This post by Kendall Allen in Marketing Land does a great job of highlighting the way technology has increased marketers’ ability to compete. I like the way she phrases it:

Gradually, both brand and performance marketers began to focus more on engagement and maximizing that. This focus has stuck. It’s the way we collectively operate. Making sure that targeting, placement, message and creative all conspire to spur a productive interaction has become the normal obsession — and automation has allowed us to take this to a level that’s almost like sport for marketers. [emphasis mine]

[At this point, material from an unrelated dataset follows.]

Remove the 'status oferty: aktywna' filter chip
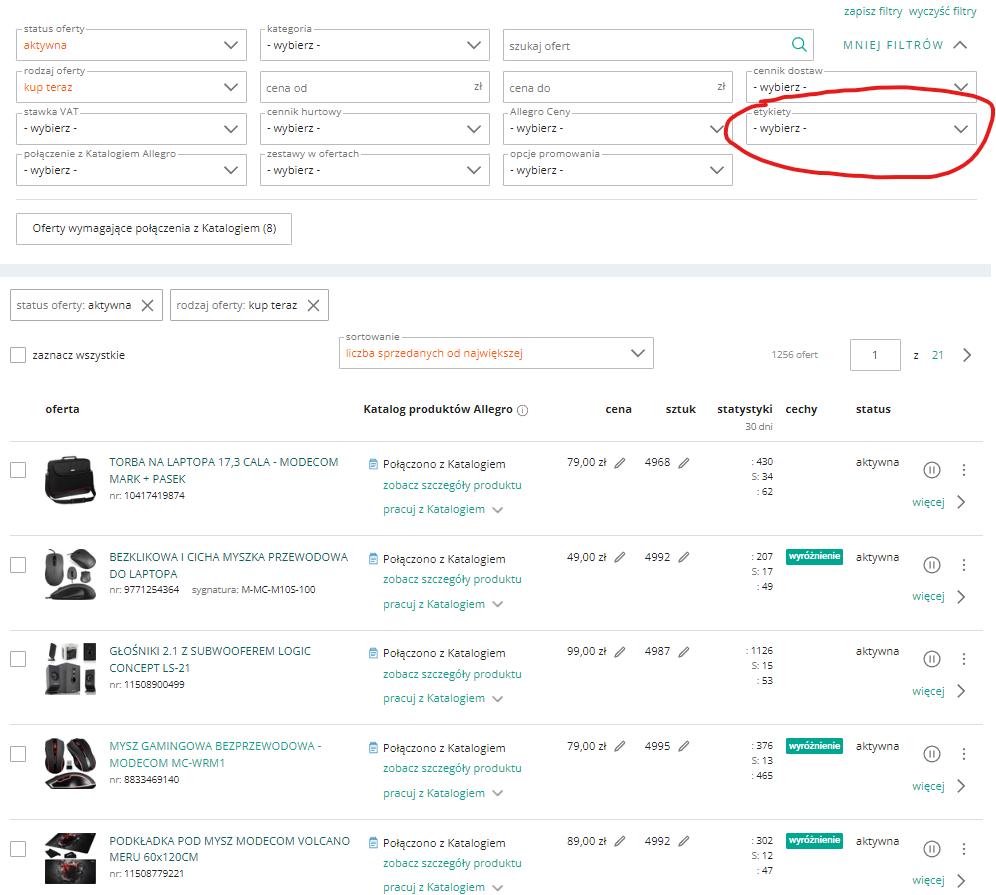Viewport: 996px width, 895px height. pos(147,306)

Like a sport! She goes on to discuss the ways that technology makes it possible for marketers to go directly after their competitors, using technologies such as personalization and localization. She’s right on point. Technology has revolutionized the world of marketing. Things that were unimaginable a decade ago are now commonplace. But most marketers don’t really know what to do with that technology. They know that some of these things are possible, but they’re not really sure how to make them happen. We see some really cool examples – often executed by the biggest brands – but your average marketer is often left watching them from the sidelines. Some of this is the result of a lack of technical aptitude/resources/budget. It’s no secret that in hard times, marketing is often the fist thing to get cut. But I think a bigger culprit is to blame. I think it’s because a lot of marketers are still operating in an old paradigm. Allen – the author of the article – seems to even fall prey to this, despite her extensive experience and impressive resume. Specifically, here’s what I’m talking about:

Within digital, as audience-based approaches and programmatic have become the industry standard, mobile has made strides to dive into this opportunity. Now that the data science has matured for mobile and we are no beholden to the cookie, we can explore a greater scope of audience opportunity. Mobile can be a driver and even a lead within the mix, and we can engage in much more competitive tactics.

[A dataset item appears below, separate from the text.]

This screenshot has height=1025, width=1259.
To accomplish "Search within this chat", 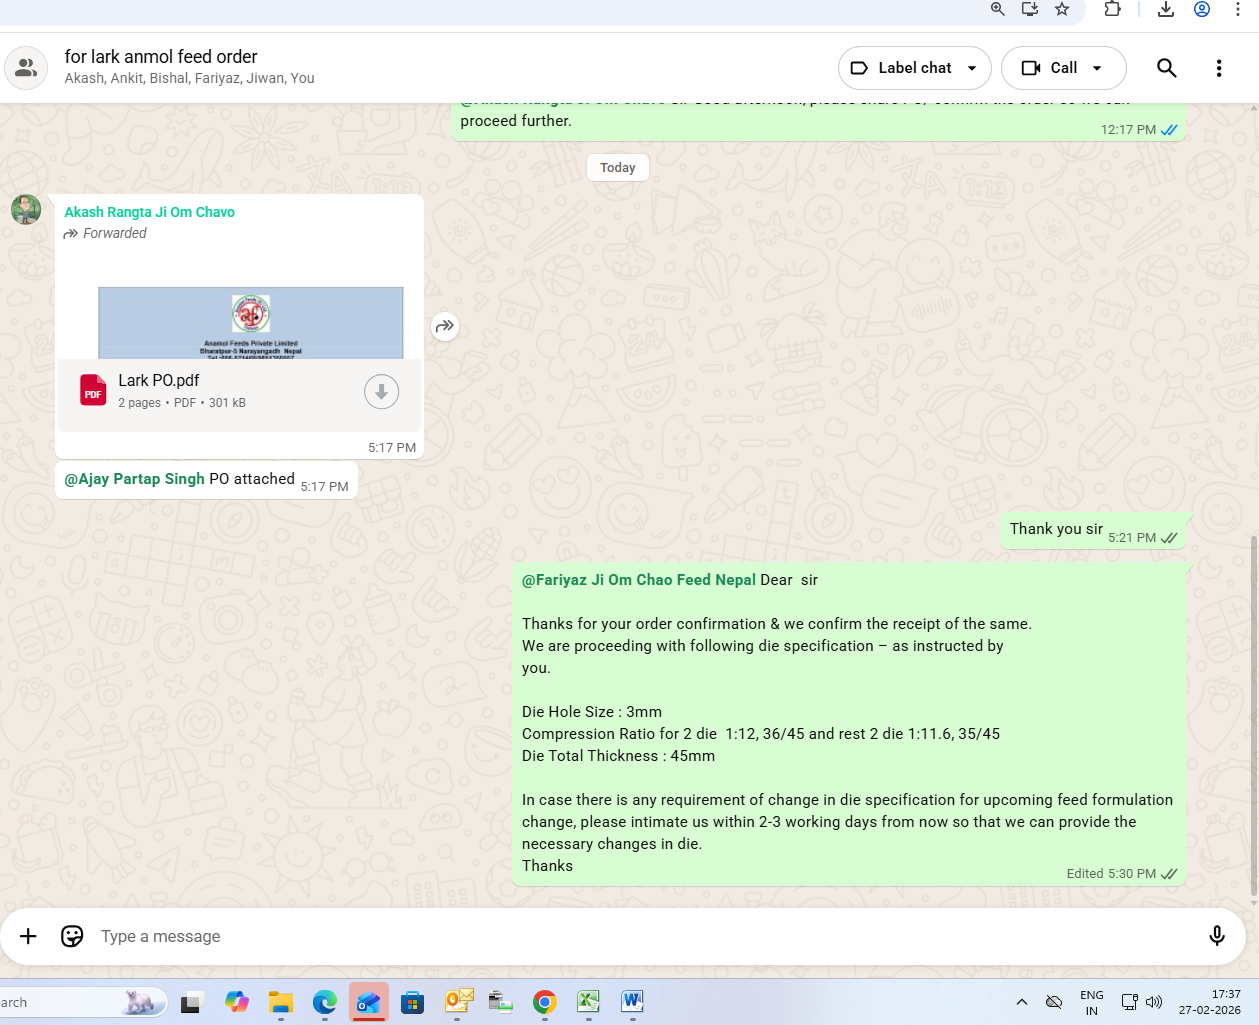I will pos(1166,68).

The stuff she’s talking about is great, with one exception. Audience. She’s right that audience-based approaches have become the industry standard. They are. It’s taken a while to get there, but it seems the entire digital marketing world now recognizes the value of building a well-defined audience. But here’s the thing. Audience marketing is just the application of 1970s direct marketing principles in the digital world. However, technology now exists that enables you to market to the individual. We can now record what customers are doing across devices and platforms, and use that data to drive relevance at the individual level. I’m not just talking about triggering messages based on behavior. I’m talking about harnessing the rich ecosystem available to us as marketers to populate messages with completely relevant content, via the best channel, at the time at which customers are most likely to convert. It’s possible now. The technology exists. But if marketers are still functioning within the audience paradigm, they’re not going to think that way. They’re going to keep trying to be relevant to 100,000 people at a time, which just doesn’t work. So stop. Stop focusing on audiences and start focusing on individuals. So do me a favor, when you click on the link below to read the full article mentally replace the word ‘audience’ with ‘individual.’ And then go win.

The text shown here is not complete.